Recorded information —
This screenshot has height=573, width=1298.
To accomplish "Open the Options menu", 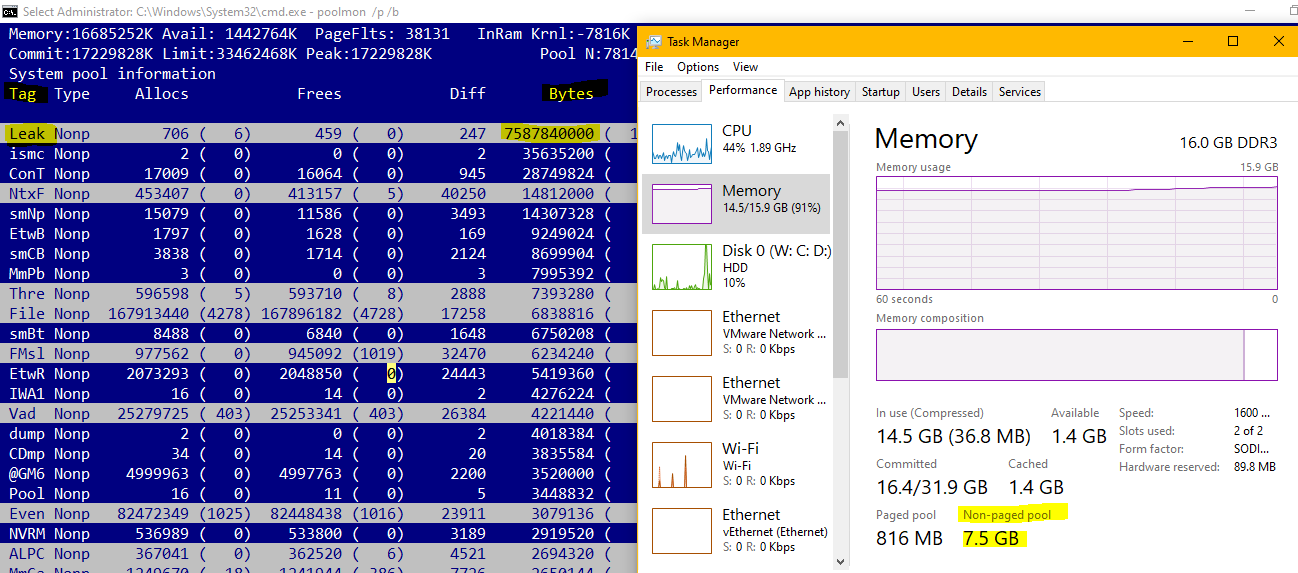I will pos(698,67).
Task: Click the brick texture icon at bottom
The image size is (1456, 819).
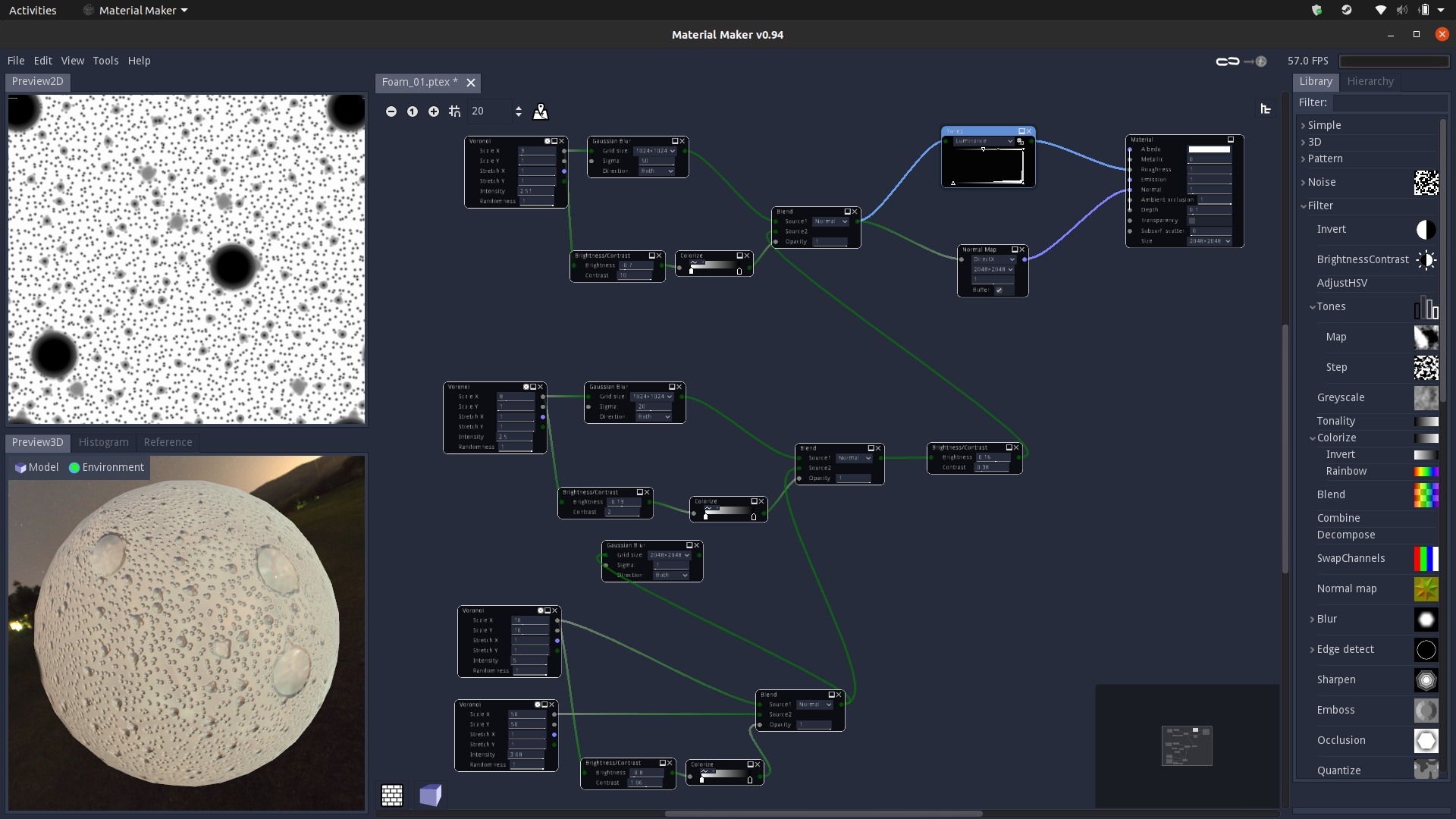Action: (392, 795)
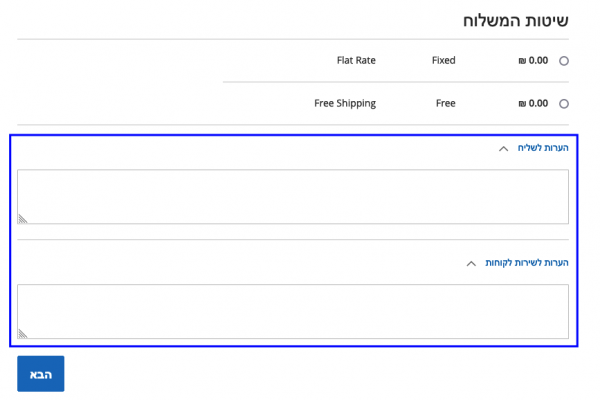Viewport: 600px width, 400px height.
Task: Collapse הערות לשירות לקוחות using its chevron
Action: pos(472,264)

Problem to work on —
Report how many lines in the rows above contain the string "Task", treating uppercase and lowercase as different, and give only the number.

Answer to this exercise —
2